Please repeat every entry that follows, keeping each one exactly the same.

- _Material for this exercise_:
────────────────────

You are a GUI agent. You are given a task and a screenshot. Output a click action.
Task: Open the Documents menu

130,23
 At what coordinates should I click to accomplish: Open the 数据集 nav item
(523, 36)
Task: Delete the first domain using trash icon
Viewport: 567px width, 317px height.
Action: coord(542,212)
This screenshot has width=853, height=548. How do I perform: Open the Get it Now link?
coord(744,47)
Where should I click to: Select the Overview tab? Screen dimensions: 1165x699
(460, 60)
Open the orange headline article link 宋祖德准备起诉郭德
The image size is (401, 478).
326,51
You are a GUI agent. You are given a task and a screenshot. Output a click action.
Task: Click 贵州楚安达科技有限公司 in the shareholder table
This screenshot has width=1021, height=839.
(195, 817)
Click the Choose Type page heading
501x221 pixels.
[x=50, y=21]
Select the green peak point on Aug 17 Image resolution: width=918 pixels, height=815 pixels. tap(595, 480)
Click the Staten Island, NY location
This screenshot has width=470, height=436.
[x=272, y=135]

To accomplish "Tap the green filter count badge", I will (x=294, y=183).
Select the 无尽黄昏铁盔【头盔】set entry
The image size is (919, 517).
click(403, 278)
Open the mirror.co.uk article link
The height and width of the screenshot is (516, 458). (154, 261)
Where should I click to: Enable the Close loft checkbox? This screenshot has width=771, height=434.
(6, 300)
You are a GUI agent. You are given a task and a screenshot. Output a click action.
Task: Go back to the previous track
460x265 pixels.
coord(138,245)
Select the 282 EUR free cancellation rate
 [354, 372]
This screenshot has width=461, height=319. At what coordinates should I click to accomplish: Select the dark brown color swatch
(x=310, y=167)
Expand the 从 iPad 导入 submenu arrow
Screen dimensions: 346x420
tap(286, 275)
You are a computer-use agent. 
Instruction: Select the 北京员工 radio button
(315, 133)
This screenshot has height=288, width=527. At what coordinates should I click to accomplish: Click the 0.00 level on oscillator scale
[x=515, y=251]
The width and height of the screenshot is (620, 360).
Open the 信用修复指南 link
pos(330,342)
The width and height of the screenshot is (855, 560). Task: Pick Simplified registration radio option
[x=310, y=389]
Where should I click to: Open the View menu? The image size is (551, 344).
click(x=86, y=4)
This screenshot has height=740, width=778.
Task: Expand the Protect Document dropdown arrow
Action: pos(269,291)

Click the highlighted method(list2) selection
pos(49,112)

────────────────────

- _Output for this exercise_:
You are a GUI agent. You are given a task and a screenshot. Output a click action.
Task: Open the Documents menu

130,23
 At what coordinates should I click to accomplish: Open the 数据集 nav item
(523, 36)
Task: Delete the first domain using trash icon
Viewport: 567px width, 317px height.
Action: coord(542,212)
This screenshot has width=853, height=548. How do I perform: Open the Get it Now link?
coord(744,47)
Where should I click to: Select the Overview tab? Screen dimensions: 1165x699
(460, 60)
Open the orange headline article link 宋祖德准备起诉郭德
The image size is (401, 478).
326,51
You are a GUI agent. You are given a task and a screenshot. Output a click action.
Task: Click 贵州楚安达科技有限公司 in the shareholder table
This screenshot has width=1021, height=839.
(195, 817)
Click the Choose Type page heading
501x221 pixels.
[x=50, y=21]
Select the green peak point on Aug 17 Image resolution: width=918 pixels, height=815 pixels. tap(595, 480)
Click the Staten Island, NY location
This screenshot has width=470, height=436.
[x=272, y=135]

To accomplish "Tap the green filter count badge", I will (x=294, y=183).
Select the 无尽黄昏铁盔【头盔】set entry
The image size is (919, 517).
click(403, 278)
Open the mirror.co.uk article link
The height and width of the screenshot is (516, 458). (154, 261)
Where should I click to: Enable the Close loft checkbox? This screenshot has width=771, height=434.
(6, 300)
You are a GUI agent. You are given a task and a screenshot. Output a click action.
Task: Go back to the previous track
460x265 pixels.
coord(138,245)
Select the 282 EUR free cancellation rate
 [354, 372]
This screenshot has width=461, height=319. At what coordinates should I click to accomplish: Select the dark brown color swatch
(x=310, y=167)
Expand the 从 iPad 导入 submenu arrow
Screen dimensions: 346x420
tap(286, 275)
You are a computer-use agent. 
Instruction: Select the 北京员工 radio button
(315, 133)
This screenshot has height=288, width=527. At what coordinates should I click to accomplish: Click the 0.00 level on oscillator scale
[x=515, y=251]
The width and height of the screenshot is (620, 360).
Open the 信用修复指南 link
pos(330,342)
The width and height of the screenshot is (855, 560). Task: Pick Simplified registration radio option
[x=310, y=389]
Where should I click to: Open the View menu? The image size is (551, 344).
click(x=86, y=4)
This screenshot has height=740, width=778.
Task: Expand the Protect Document dropdown arrow
Action: pos(269,291)

Click the highlighted method(list2) selection
pos(49,112)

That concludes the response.